Let dx and dy be the absolute coordinate differences, and let xstep and ystep be +1 or -1 toward the endpoint. The caller has already plotted the start point.

  • If dx >= dy, set major = dx, xerror = 0, and yerror = floor(dx / 2).
  • Otherwise set major = dy, xerror = floor(dy / 2), and yerror = 0.
  • Repeat major times:
    1. Set yerror = (yerror + dy) modulo 256. If yerror >= major, subtract major modulo 256 and advance Y by ystep.
    2. Set xerror = (xerror + dx) modulo 256. If xerror >= major, subtract major modulo 256 and advance X by xstep.
    3. Plot the resulting point.

For example, the segment from (0,0) to (3,1) plots (0,0), (1,0), (2,1), and (3,1). The modulo-256 accumulators also affect long edge-to-edge segments; they must not be replaced with wider arithmetic.

Seed fill

Command 0xf8 reads zero or more coordinate-pair seeds. Each seed performs a four-connected fill under these rules:

  1. If visual drawing is enabled, connectivity is determined solely by the visual channel and the target value is visual color 15.
  2. Otherwise, if priority/control drawing is enabled, connectivity is determined by that channel and the target value is 4.
  3. If neither channel is enabled, the seed has no effect.
  4. A visual fill whose selected visual value is 15, or a priority/control fill whose selected value is 4, has no effect.
  5. The seed must have the target value in the selected connectivity channel. Otherwise it has no effect.
  6. Every cell in the seed’s four-connected target-valued region is written using the normal drawing-channel rule.

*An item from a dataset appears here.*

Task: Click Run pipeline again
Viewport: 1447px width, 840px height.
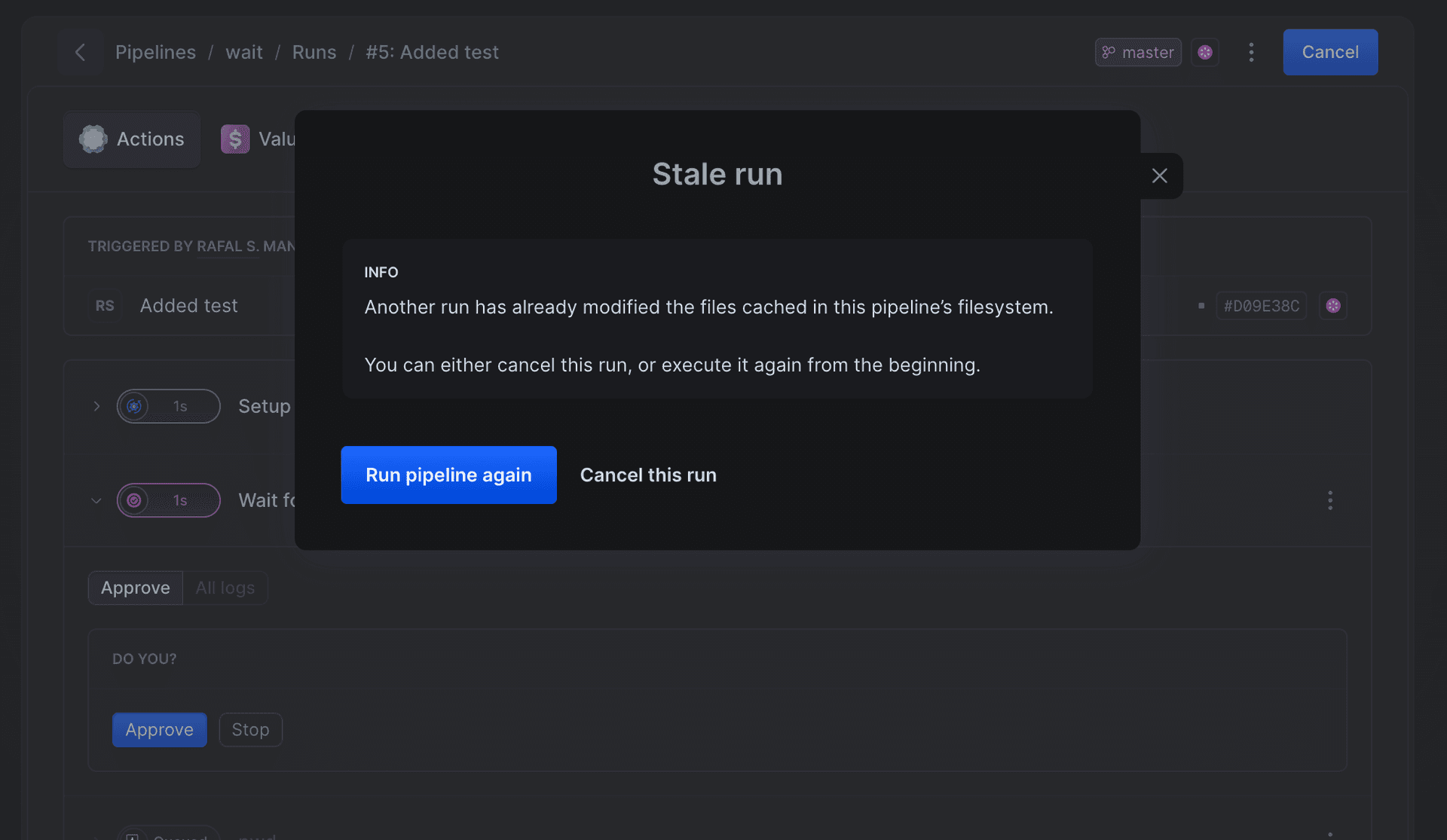Action: 448,475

When both channels are enabled, visual values determine connectivity but both channels are written. The traversal order and temporary storage strategy are not observable for valid finite pictures; the final connected region is the required result.

Pattern mode and plots

Profiles 2.089, 2.230, and 2.272 have no pattern-mode or pattern-plot commands. Their valid picture command vocabulary ends with seed fill at 0xf8.

Profile 2.411 uses an early point-plot variant:

  • 0xf9 consumes one raw byte and otherwise has no effect.
  • 0xfa repeatedly consumes X,Y coordinate pairs with no seed bytes and performs one ordinary pixel write for each complete pair.
  • Shape, radius, and stipple fields do not apply in this profile.

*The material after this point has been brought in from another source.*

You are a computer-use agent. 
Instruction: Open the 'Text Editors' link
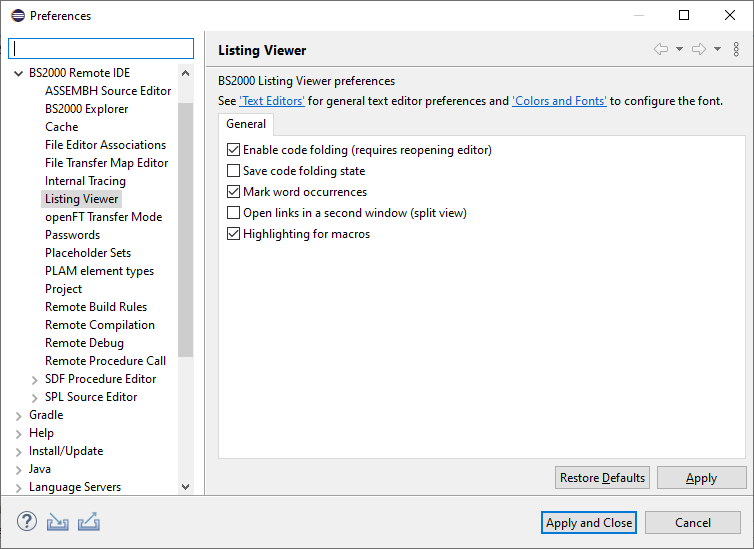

Profiles 2.439/2.440, 2.915/2.917, 2.936, and 3.002 use the shaped and stippled pattern behavior below. The v2 and v3 families differ in the radius-one shape and horizontal edge limit, as stated under plot geometry.

Command 0xf9 consumes one raw mode byte. Its fields are:

  • bits 0..2: radius r in 0..7;
  • bit 0x10: bypass the geometric pattern mask when set; and
  • bit 0x20: before each plotted coordinate, consume one guarded seed byte used for stippling.

Command 0xfa repeatedly consumes an optional seed byte followed by an X,Y pair. The seed is required for every pair when mode bit 0x20 is set. Each complete pair performs one pattern plot.

Plot geometry

For radius r, a plot examines 2r + 1 rows and r + 1 columns. Let horizontal_limit be 320 for shaped-brush v2 profiles and 318 for v3 profiles. Its starting coordinates are:

doubled_x = clamp(2 * x - r, 0, horizontal_limit - 2 * r)
start_x   = floor(doubled_x / 2)
start_y   = clamp(y - r, 0, 167 - 2 * r)

Rows are visited from top to bottom and columns from left to right. Unless mode bit 0x10 is set, a candidate exists only when the current row word has at least one bit in common with the current column mask.

The column masks for columns 0..7 are:

8000 2000 0800 0200 0080 0020 0008 0002

The row words for each radius are shown below. Radius 1 is the only shape that differs between the observed shaped-brush v2 and v3 profiles.

RadiusShaped-brush v2v3
08000Same as v2
1e000 e000 e0004000 e000 4000
27000 f800 f800 f800 7000Same as v2
33800 7c00 fe00 fe00 fe00 7c00 3800Same as v2
41c00 7f00 ff80 ff80 ff80 ff80 ff80 7f00 1c00Same as v2
50e00 3f80 7fc0 7fc0 ffe0 ffe0 ffe0 7fc0 7fc0 3f80 1f00Same as v2
60f80 3fe0 7ff0 7ff0 fff8 fff8 fff8 fff8 fff8 7ff0 7ff0 3fe0 0f80Same as v2
707c0 1ff0 3ff8 7ffc 7ffc fffe fffe fffe fffe fffe 7ffc 7ffc 3ff8 1ff0 07c0Same as v2

With the geometric mask enabled, the v2 radius-one rows admit both examined columns on all three rows, producing a 2 by 3 logical-pixel block. In v3, the top and bottom 4000 rows overlap neither examined column mask, so only the two adjacent logical pixels in the center row are candidates. Mode bit 0x10 bypasses these row/column tests in either family.

Stipple sequence

When mode bit 0x20 is set, initialize an eight-bit state to seed | 1 at the start of each plot. For every candidate that passes the geometric mask, update the state before deciding whether to write:

  1. Save bit 0 as carry and shift the state right once.
  2. If carry was set, XOR the state with 0xb8.
  3. Write the candidate only when state bit 0 is clear and state bit 1 is set.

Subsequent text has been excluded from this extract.